Did Blanche Berenzweig profited illegally when she allegedly had an attorney with whom she shared an office draft a will naming her beneficiary of a reclusive Milwaukee man estate valued at $1.6 million?
Milwaukee County Circuit Judge Marshall Murray ordered that a trial be held this fall to determine who should collect the entire $1.6 million estate of LeRoy Ern, a Milwaukee man who lived the life of a hermit. He died of advanced dementia in 2016 at the age of 92. He left everything to Blanche Berenzweig, a now-retired insurance agent who lives in Mequon and Las Vegas. LeRoy Ern's only relationship with Blanche Berenzweig was on two occasions when he met her professionally. He met Berenzweig in 1993, when she helped him purchase an annuity. They became reacquainted in 2008, when Ern was having a problem with that policy.
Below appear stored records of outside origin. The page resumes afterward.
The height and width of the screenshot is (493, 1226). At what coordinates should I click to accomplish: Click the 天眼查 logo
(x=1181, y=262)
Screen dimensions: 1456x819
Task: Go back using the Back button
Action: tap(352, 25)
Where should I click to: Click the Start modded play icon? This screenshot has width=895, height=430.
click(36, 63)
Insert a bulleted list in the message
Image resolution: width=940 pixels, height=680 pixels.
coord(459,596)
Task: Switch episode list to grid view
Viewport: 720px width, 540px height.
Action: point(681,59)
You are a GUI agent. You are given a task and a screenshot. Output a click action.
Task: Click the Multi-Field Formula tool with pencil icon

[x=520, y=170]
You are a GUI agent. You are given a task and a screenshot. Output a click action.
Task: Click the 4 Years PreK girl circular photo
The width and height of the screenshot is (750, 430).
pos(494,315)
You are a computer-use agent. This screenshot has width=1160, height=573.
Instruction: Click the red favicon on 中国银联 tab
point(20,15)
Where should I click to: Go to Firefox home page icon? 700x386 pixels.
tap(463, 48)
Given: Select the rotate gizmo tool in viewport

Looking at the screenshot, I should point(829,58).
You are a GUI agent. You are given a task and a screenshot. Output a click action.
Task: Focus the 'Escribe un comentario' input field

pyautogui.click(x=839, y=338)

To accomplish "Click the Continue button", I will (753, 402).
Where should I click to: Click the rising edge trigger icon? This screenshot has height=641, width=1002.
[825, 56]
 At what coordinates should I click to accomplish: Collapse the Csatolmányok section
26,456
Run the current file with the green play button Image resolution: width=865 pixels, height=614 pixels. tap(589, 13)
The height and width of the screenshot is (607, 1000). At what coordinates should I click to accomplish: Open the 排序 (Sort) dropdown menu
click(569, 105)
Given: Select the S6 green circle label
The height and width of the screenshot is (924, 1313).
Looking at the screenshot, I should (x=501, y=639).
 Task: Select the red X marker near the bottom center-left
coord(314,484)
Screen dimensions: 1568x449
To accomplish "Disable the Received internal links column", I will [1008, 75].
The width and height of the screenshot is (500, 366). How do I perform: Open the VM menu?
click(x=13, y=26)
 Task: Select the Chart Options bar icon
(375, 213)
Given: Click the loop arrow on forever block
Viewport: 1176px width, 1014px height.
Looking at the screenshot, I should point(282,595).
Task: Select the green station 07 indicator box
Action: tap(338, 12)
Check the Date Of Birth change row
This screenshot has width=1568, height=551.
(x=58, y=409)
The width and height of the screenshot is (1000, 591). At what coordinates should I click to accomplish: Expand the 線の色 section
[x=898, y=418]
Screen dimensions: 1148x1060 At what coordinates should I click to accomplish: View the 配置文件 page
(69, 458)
Rachel Pings, an administrative law judge, wrote a proposed order that was filed in the Circuit Court probate case. She says Berenzweig put herself in a position to entirely manage his money and exploited Ern's trust and isolation by knowingly being named as the beneficiary of his annuities, when she had no insurable interest in his life. "She profited illegally by more than $1 million," Pings wrote.
The order now goes to state Insurance Commissioner who will decide whether to uphold the recommendations that Berenzweig return the annuity proceeds, permanently revoke her insurance license and fine her $3,000. The annuity proceeds are frozen. Pings' decision says the fact that Berenzweig served as Ern's agent, beneficiary, and power of attorney posed obvious conflicts.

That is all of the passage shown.